▸ Collected data:

● ● ●

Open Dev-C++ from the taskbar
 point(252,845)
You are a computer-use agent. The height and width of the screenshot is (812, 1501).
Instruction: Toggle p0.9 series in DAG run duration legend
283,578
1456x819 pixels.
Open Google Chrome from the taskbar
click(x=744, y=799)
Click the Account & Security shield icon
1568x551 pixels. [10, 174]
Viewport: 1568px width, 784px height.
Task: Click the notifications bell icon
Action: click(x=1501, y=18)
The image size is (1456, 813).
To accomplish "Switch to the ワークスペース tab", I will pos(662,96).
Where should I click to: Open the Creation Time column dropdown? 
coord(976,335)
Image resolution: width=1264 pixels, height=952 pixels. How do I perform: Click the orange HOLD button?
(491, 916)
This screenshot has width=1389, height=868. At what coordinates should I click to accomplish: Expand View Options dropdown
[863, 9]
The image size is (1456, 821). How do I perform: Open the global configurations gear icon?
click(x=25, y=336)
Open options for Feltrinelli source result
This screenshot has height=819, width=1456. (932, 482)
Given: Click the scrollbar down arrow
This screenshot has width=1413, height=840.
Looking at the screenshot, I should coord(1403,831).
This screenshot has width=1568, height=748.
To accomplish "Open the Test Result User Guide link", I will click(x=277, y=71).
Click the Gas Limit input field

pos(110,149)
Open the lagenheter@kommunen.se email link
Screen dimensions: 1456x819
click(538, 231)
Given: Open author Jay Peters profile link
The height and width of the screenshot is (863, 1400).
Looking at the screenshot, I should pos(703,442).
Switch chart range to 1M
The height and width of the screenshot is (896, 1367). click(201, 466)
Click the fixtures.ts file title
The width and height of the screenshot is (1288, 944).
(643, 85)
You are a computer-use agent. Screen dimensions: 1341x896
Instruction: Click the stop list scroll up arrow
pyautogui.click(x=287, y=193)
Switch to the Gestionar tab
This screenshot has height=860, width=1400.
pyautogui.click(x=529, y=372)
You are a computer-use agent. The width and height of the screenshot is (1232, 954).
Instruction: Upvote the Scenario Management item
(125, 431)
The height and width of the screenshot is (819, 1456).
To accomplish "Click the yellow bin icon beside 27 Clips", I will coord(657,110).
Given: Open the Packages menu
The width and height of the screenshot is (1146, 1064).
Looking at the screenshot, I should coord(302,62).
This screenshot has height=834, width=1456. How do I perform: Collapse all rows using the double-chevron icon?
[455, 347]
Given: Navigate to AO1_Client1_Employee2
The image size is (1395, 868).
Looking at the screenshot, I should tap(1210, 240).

● ● ●

Every entry needs to be copied exactly as it was written.

Open Dev-C++ from the taskbar
 point(252,845)
You are a computer-use agent. The height and width of the screenshot is (812, 1501).
Instruction: Toggle p0.9 series in DAG run duration legend
283,578
1456x819 pixels.
Open Google Chrome from the taskbar
click(x=744, y=799)
Click the Account & Security shield icon
1568x551 pixels. [10, 174]
Viewport: 1568px width, 784px height.
Task: Click the notifications bell icon
Action: click(x=1501, y=18)
The image size is (1456, 813).
To accomplish "Switch to the ワークスペース tab", I will pos(662,96).
Where should I click to: Open the Creation Time column dropdown? 
coord(976,335)
Image resolution: width=1264 pixels, height=952 pixels. How do I perform: Click the orange HOLD button?
(491, 916)
This screenshot has width=1389, height=868. At what coordinates should I click to accomplish: Expand View Options dropdown
[863, 9]
The image size is (1456, 821). How do I perform: Open the global configurations gear icon?
click(x=25, y=336)
Open options for Feltrinelli source result
This screenshot has height=819, width=1456. (932, 482)
Given: Click the scrollbar down arrow
This screenshot has width=1413, height=840.
Looking at the screenshot, I should coord(1403,831).
This screenshot has width=1568, height=748.
To accomplish "Open the Test Result User Guide link", I will click(x=277, y=71).
Click the Gas Limit input field

pos(110,149)
Open the lagenheter@kommunen.se email link
Screen dimensions: 1456x819
click(538, 231)
Given: Open author Jay Peters profile link
The height and width of the screenshot is (863, 1400).
Looking at the screenshot, I should pos(703,442).
Switch chart range to 1M
The height and width of the screenshot is (896, 1367). click(201, 466)
Click the fixtures.ts file title
The width and height of the screenshot is (1288, 944).
(643, 85)
You are a computer-use agent. Screen dimensions: 1341x896
Instruction: Click the stop list scroll up arrow
pyautogui.click(x=287, y=193)
Switch to the Gestionar tab
This screenshot has height=860, width=1400.
pyautogui.click(x=529, y=372)
You are a computer-use agent. The width and height of the screenshot is (1232, 954).
Instruction: Upvote the Scenario Management item
(125, 431)
The height and width of the screenshot is (819, 1456).
To accomplish "Click the yellow bin icon beside 27 Clips", I will coord(657,110).
Given: Open the Packages menu
The width and height of the screenshot is (1146, 1064).
Looking at the screenshot, I should coord(302,62).
This screenshot has height=834, width=1456. How do I perform: Collapse all rows using the double-chevron icon?
[455, 347]
Given: Navigate to AO1_Client1_Employee2
The image size is (1395, 868).
Looking at the screenshot, I should tap(1210, 240).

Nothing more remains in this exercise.